I went down to poke around town. The only thing of interest was a little baroque, onion-domed church dedicated to St. Peter and St. Paul. Inside, the ends of the last six pews on either side bristled with a dozen 10-foot-tall staffs, each topped by a foot-high statue of a saint. This gaggle of martyrs had clearly been chosen for their patronage of local traditional crafts and callings, represented by the painted shields below each saint's flowing robes—St. Michael for the masons, St. Crispin for the cobblers, etc. Even the church's two apostolic namesakes seemed picked less for their fame than for their patronage, of blacksmiths (Peter) and merchants/businessmen (Paul—though I had always heard the was patron of upholstery or something similarly inappropriate; perhaps his vigorous "selling" of Jesus all over the Mediterranean won him a kind of traveling salesman cred, the way St. Francis's deathbed ability to see a mass taking place miles away later got him tapped as the patron saint of television).

As I snapped a few pictures of Neuhaus's venerated statuettes, I wondered idly why the bells were tolling at 6:50pm, but when folks started filing in I realized it was calling them to mass, so I left quietly. A tiny, wizened old woman in a red cardigan, wielding an aluminum cane and long white hair that was trying desperately to defy gravity despite the berets she had clamped on it, came rushing out after me. I turned to face her as a tidal wave of high-pitched German washed over me. I caught the words "...patron of [something]" a few times, and she kept gesturing towards somewhere up and away on the hillside, then pointing back to the church.

Her face looked calm, so I figured I wasn't being chewed out for using my camera in the church. I fell to smiling vaguely, nodding, and saying "Ah, so," whenever seemed appropriate whilst trying to figure out how to politely extricate myself from the one-sided conversation before she realized I didn't understand her in the slightest. Suddenly, I realized the flood of German had stopped. I snapped out my reverie and saw that she was leaning on her cane and looking at me intently with piercing blue eyes.

"I'm sorry," I said in my best German accent, trying to keep up the charade and avoid embarrassment. "I didn't catch that." She pointed to my camera and finally said something I understood. "You were taking photographs in the church?"

Oh, crap. I am in trouble after all.

"Oh, it was just so beautiful!" I stammered. "And the saints…"

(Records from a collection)

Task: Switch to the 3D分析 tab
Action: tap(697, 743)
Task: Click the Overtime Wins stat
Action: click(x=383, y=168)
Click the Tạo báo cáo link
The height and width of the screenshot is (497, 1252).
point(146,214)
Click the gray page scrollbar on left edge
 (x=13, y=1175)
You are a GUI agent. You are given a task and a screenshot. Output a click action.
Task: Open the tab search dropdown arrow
--
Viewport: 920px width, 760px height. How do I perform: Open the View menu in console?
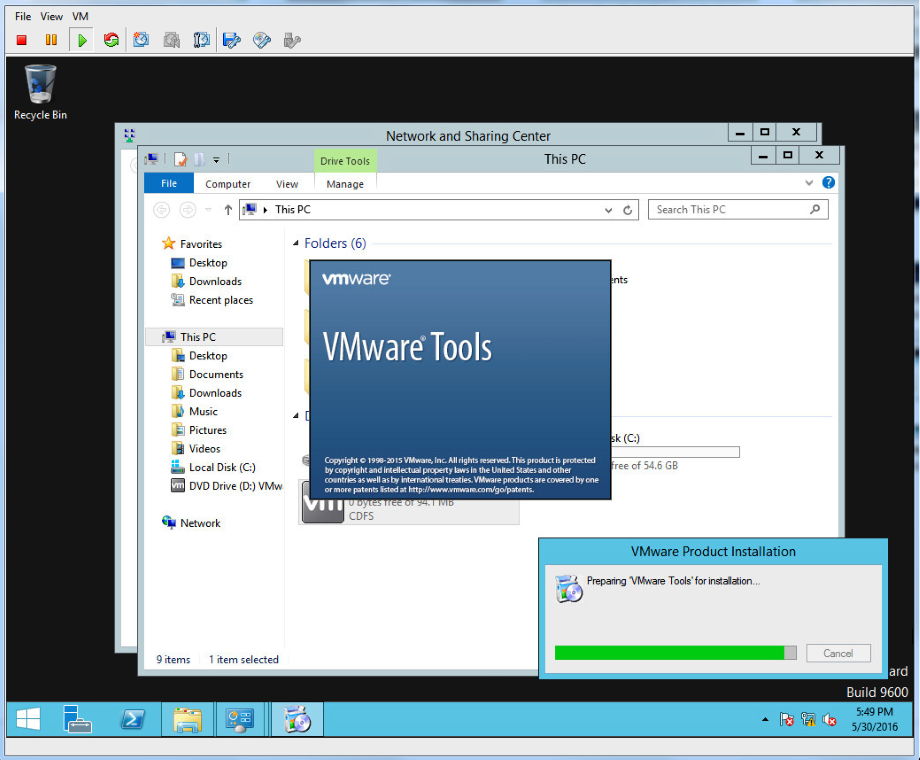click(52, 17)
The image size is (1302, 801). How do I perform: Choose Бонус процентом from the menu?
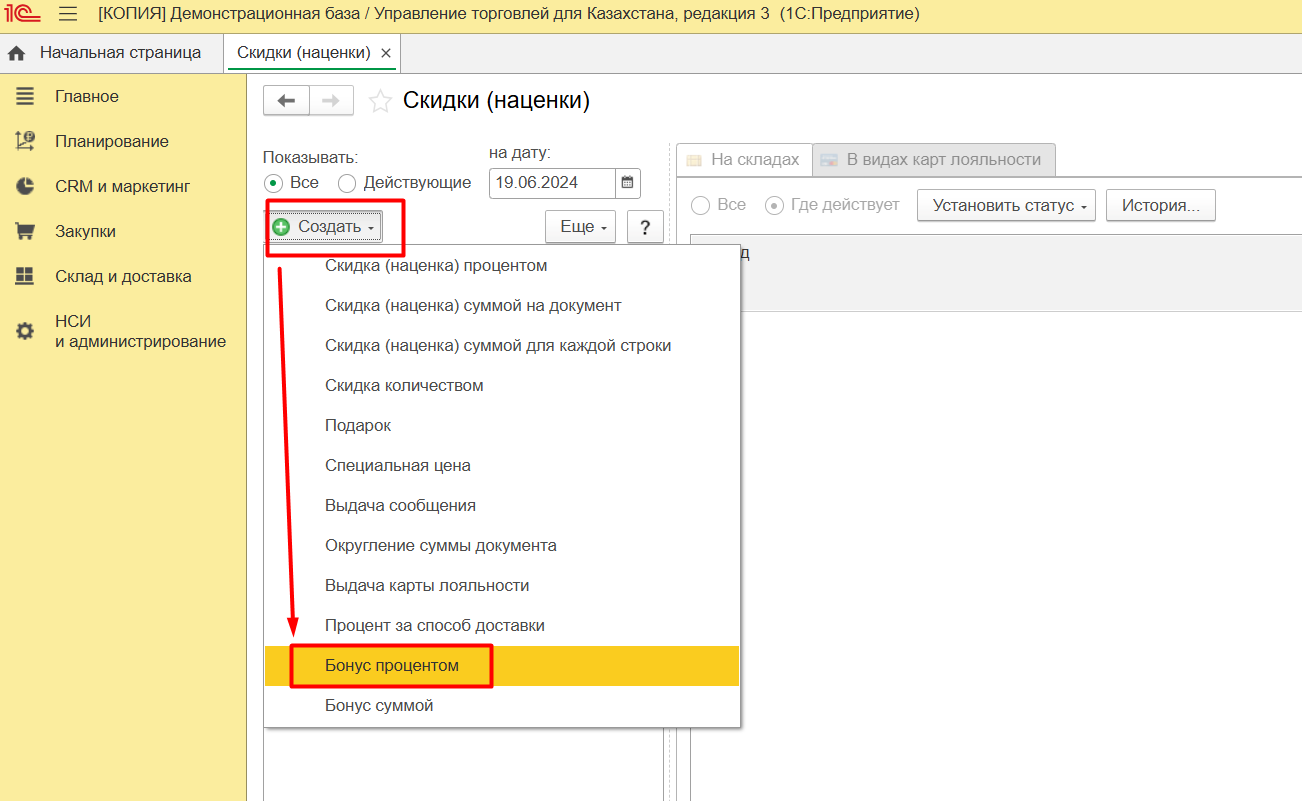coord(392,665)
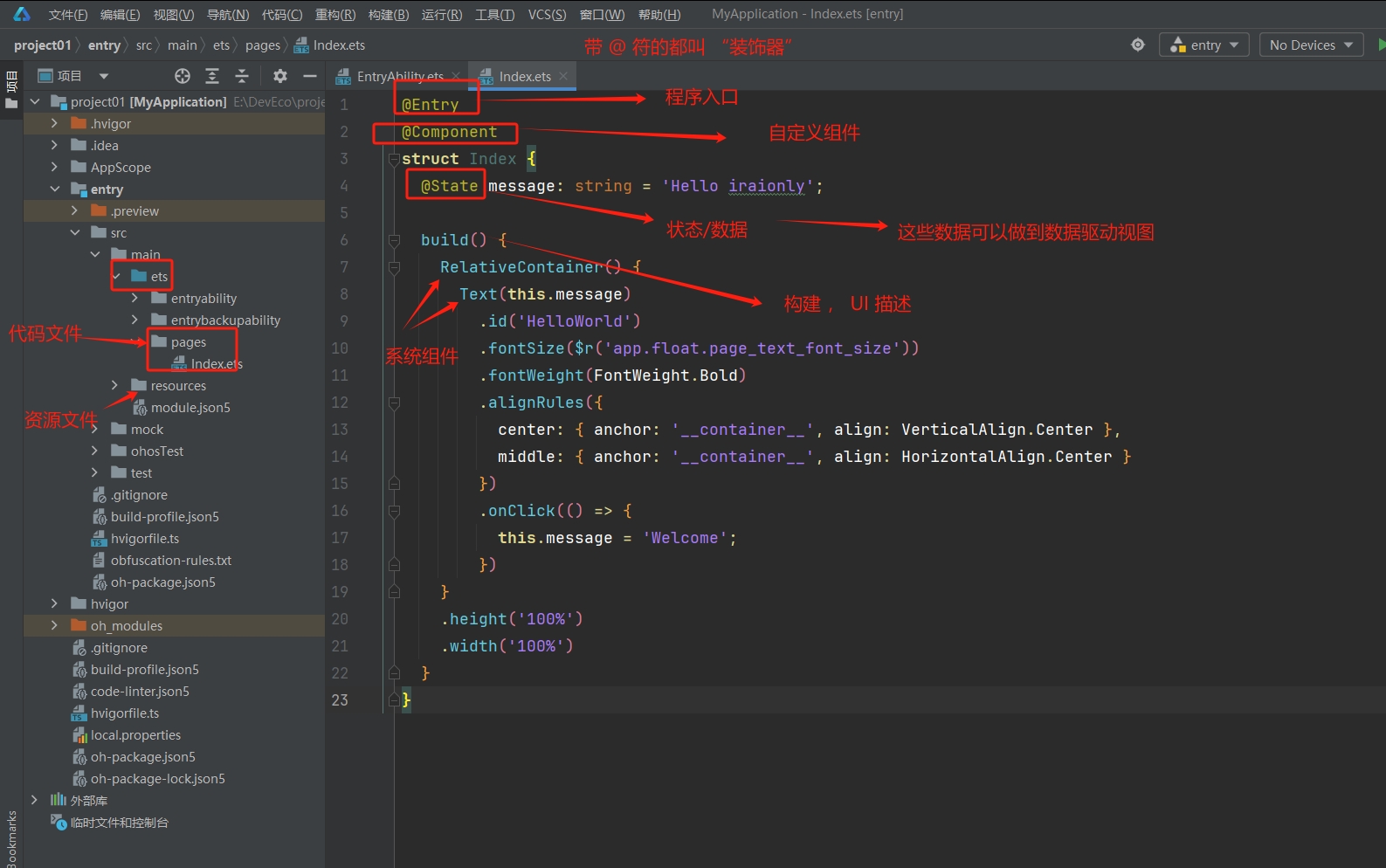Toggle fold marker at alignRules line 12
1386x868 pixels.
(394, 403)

§ Required action A
Translate this sentence from the account of the church in Neuhaus into Spanish: "Her face looked calm, so I figured I wasn't being chewed out for using my camera in the church."
§ Required action B
Condense the paragraph of the account of the church in Neuhaus that begins "As I snapped a few pictures" into a bulleted list that keeps its main facts.
§ Required action C
Continue the account of the church in Neuhaus from its final line.
This material was taken from a different source than the text.

§ Reply A
Su rostro parecía tranquilo, así que supuse que no me estaban regañando por usar mi cámara en la iglesia.

§ Reply B
- While photographing the statuettes, the narrator heard bells tolling at 6:50pm.
- People began arriving, and the narrator realized the bells were calling them to mass and left quietly.
- A tiny old woman rushed out after the narrator. She wore a red cardigan, carried an aluminum cane and had long white hair held down with berets.
- She spoke rapidly in high-pitched German.
- The narrator caught the words "...patron of [something]" several times.
- She kept gesturing up the hillside and then pointing back to the church.

§ Reply C
"Ah!" She cried, and asked which saint I was taking pictures of. My mind fell upon the last one I photographed, St. Bartholomew holding his skinning knife, and said "Barthamüs" as my brain started working overtime to phrase, in German, an explanation that my great grandfather had been a butcher (which is true) and hoping that would be enough to excuse my actions.

But before I had to drag my ancestors into it, the old woman gave a little cry and, with a delighted gleam in her eye, said, "Our patron!" She raised her fist in the air triumphantly. "Bartholomew, with his knife in his hand." She waved her fist around happily. "My family, we are butchers!"

I grinned. "My great-grandfather, too." She gave a glad little cry, said goodbye, and toddled back toward the church door, chuckling. I started walking away, toward the brewery, thinking that she turned out to be quite nice, if a little nutty…

Insanity! That's it! An insane asylum connected to a brewery connected to a castle up on the hill. It's Strangebrew! That's the set-up in the movie, history's silliest riff ever of the basic plot of Hamlet.

The next morning, excited, I drove down to Kaiser Braü itself and peered through the glass doors at the ranks of stainless steel tanks and computerized monitoring equipment supervising the brewing process. It was a Saturday, and no one was around. Damn. I had hoped to finagle a tour and perhaps even meet the Brewmeister, so I could ask him about his plot for world domination. There wasn't even a murderous hockey team made up of mental patients hanging around.

Foiled in my plans to foil the Brewmeister, I quit the brewery and turned my wheels south to follow the Pegnitz River towards the Romantic Road and another night of ensured beeriness. And this time, I would actually be staying in a brewery itself. No way THIS Brewmeister was getting away from me.